Vaissette poursuivit :

— On nous dit : « Vous êtes les soldats du Droit. » Il n’est de jour où on ne nous le répète. Je l’admets, je le crois : quoiqu’il me paraisse plus difficile encore de savoir ce qu’est le droit que de connaître ce qu’est la vérité. C’est une chose bien abstraite et bien variable et que nous font bien peu respecter ceux qui sont chargés de l’appliquer : existe-t-elle en dehors du cerveau des philosophes, des législateurs et des juges de paix, et n’est-elle pas, comme la vérité de Pascal, bien différente en delà et en deçà des Pyrénées, sur cette rive ou sur l’autre du Rhin ? Mais je sais bien en tout cas que nous sommes les soldats de l’Idée. Nous nous battons parce que nous portons en nous, pour votre joie, mon capitaine, l’âme des croisés et des chouans, et aussi, ne vous en déplaise, celle des camisards et des sans-culottes. Ce sont, je n’en disconviens pas, des nécessités économiques qui déterminent toutes les guerres, celle-ci comme les premières, qui rendaient les hommes des cavernes maîtres de fourrures et de pierres taillées, comme celles par lesquelles les Israélites s’emparaient de la Terre promise et les peuples européens de leurs colonies : les réalités du monde matériel et physique poussent à ces crises du domaine matériel et physique. Mais une guerre n’a de grandeur que si l’idée s’en mêle, si elle est dominée par les réalités du monde psychique et moral.

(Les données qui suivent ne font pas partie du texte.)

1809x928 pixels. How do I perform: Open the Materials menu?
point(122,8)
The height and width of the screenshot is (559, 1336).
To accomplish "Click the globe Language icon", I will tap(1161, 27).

» Ainsi, je crois que nous luttons pour assurer la domination des penseurs, des philosophes et des artistes, sur les fournisseurs des armées et sur les fabricants de canons. Sans doute c’est grâce à ces derniers que nous vaincrons et non point grâce aux écrivains qui épanchent leurs enthousiasmes dans le Bulletin des Armées : mais c’est parce que chez nous les penseurs sont les maîtres. Cette suprématie intellectuelle est la source de toute force. L’Allemagne sera battue parce que c’étaient les gens de guerre, reîtres et maîtres de forges, qui y dominaient et non, comme au lendemain d’Iéna, les penseurs germains.

» Je vous le dis : notre race a senti l’inquiétude de la culture de ce monde et a répondu à l’appel du progrès humain. Nous sommes marqués par les destins pour sauver l’éternité des Propylées et du bassin de Neptune, et nous aurons la victoire parce que l’élite de notre race a compris Racine et aimé Ronsard.